Input records section start

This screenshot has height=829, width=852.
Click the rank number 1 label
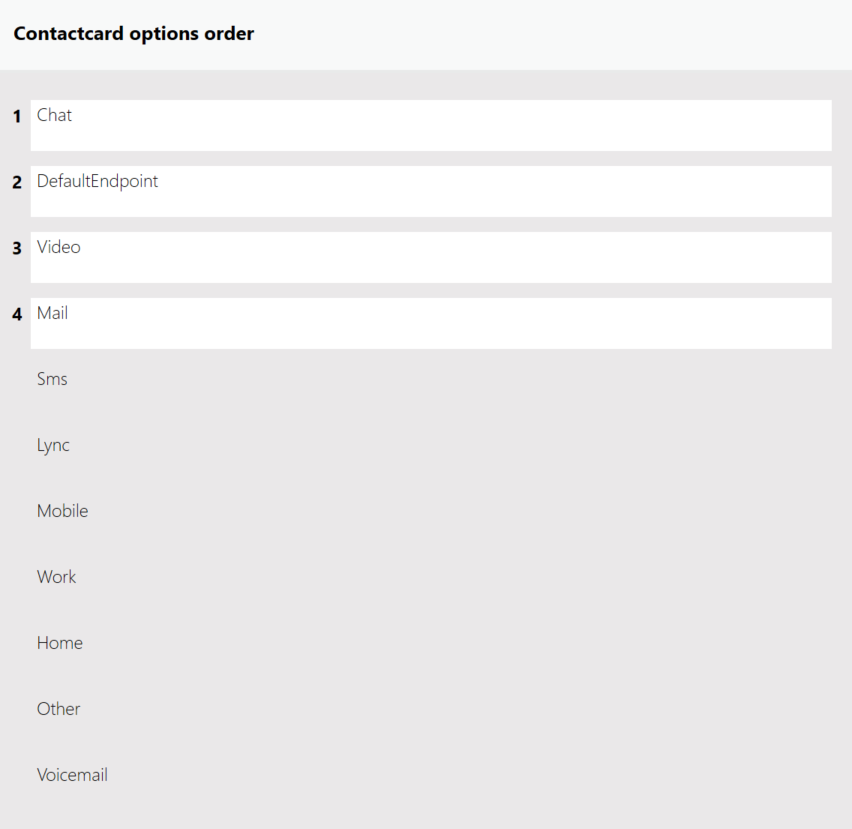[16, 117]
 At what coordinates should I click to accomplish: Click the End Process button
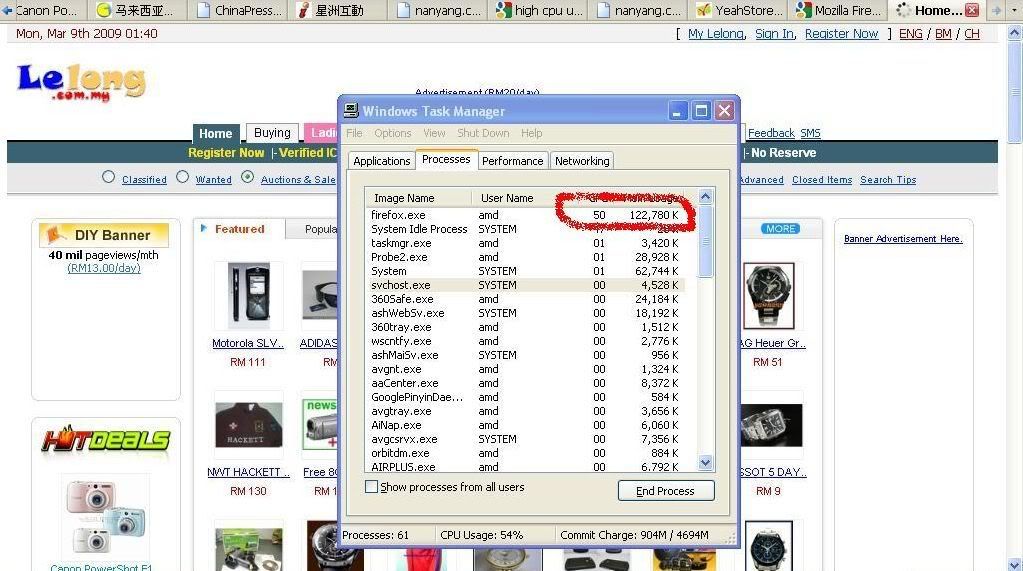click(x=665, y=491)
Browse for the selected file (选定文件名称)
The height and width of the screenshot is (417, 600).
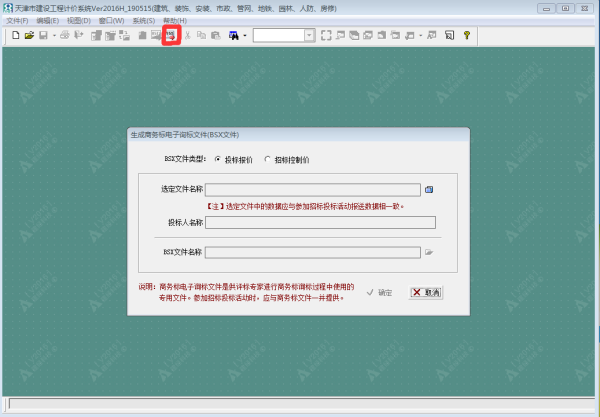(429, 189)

Input records section end

The line with "The height and" and each line after it, through the final line of the data, are to be duplicated exactly, with pictures left out and nothing more included.

The height and width of the screenshot is (417, 600).
(429, 189)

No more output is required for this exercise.